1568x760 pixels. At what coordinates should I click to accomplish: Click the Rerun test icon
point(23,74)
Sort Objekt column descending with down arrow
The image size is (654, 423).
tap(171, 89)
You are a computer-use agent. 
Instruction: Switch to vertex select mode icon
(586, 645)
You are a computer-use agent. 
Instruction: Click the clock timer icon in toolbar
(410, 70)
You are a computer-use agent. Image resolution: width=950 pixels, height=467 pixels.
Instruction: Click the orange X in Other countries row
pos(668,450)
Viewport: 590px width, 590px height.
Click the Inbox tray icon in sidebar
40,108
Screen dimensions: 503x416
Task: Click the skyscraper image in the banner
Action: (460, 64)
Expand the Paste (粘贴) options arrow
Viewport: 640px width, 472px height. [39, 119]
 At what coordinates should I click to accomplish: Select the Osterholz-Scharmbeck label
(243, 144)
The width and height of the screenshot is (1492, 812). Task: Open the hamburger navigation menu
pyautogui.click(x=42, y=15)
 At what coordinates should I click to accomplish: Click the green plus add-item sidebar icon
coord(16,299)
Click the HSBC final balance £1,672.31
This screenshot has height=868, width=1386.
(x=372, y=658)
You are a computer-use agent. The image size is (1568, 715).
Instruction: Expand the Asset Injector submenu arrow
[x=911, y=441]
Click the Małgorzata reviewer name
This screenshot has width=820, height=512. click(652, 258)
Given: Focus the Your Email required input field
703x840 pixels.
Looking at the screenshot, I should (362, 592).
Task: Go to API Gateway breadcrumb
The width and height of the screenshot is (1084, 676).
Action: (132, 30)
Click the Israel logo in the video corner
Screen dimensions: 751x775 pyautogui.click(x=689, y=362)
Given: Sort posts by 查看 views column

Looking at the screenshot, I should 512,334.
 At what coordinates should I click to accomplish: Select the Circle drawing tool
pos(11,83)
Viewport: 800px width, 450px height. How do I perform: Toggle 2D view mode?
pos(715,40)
○ ○ ○ ○ ○
REQUIREMENT
Include both ends. Return the line holding "Instruction: Click the clock" and all lines after it in the records above, exactly as written.

ANSWER TO THE PROBLEM
Instruction: Click the clock timer icon in toolbar
(410, 70)
You are a computer-use agent. Image resolution: width=950 pixels, height=467 pixels.
Instruction: Click the orange X in Other countries row
pos(668,450)
Viewport: 590px width, 590px height.
Click the Inbox tray icon in sidebar
40,108
Screen dimensions: 503x416
Task: Click the skyscraper image in the banner
Action: (460, 64)
Expand the Paste (粘贴) options arrow
Viewport: 640px width, 472px height. [39, 119]
 At what coordinates should I click to accomplish: Select the Osterholz-Scharmbeck label
(243, 144)
The width and height of the screenshot is (1492, 812). Task: Open the hamburger navigation menu
pyautogui.click(x=42, y=15)
 At what coordinates should I click to accomplish: Click the green plus add-item sidebar icon
coord(16,299)
Click the HSBC final balance £1,672.31
This screenshot has height=868, width=1386.
(x=372, y=658)
You are a computer-use agent. The image size is (1568, 715).
Instruction: Expand the Asset Injector submenu arrow
[x=911, y=441]
Click the Małgorzata reviewer name
This screenshot has width=820, height=512. click(652, 258)
Given: Focus the Your Email required input field
703x840 pixels.
Looking at the screenshot, I should (362, 592).
Task: Go to API Gateway breadcrumb
The width and height of the screenshot is (1084, 676).
Action: (132, 30)
Click the Israel logo in the video corner
Screen dimensions: 751x775 pyautogui.click(x=689, y=362)
Given: Sort posts by 查看 views column

Looking at the screenshot, I should 512,334.
 At what coordinates should I click to accomplish: Select the Circle drawing tool
pos(11,83)
Viewport: 800px width, 450px height. How do I perform: Toggle 2D view mode?
pos(715,40)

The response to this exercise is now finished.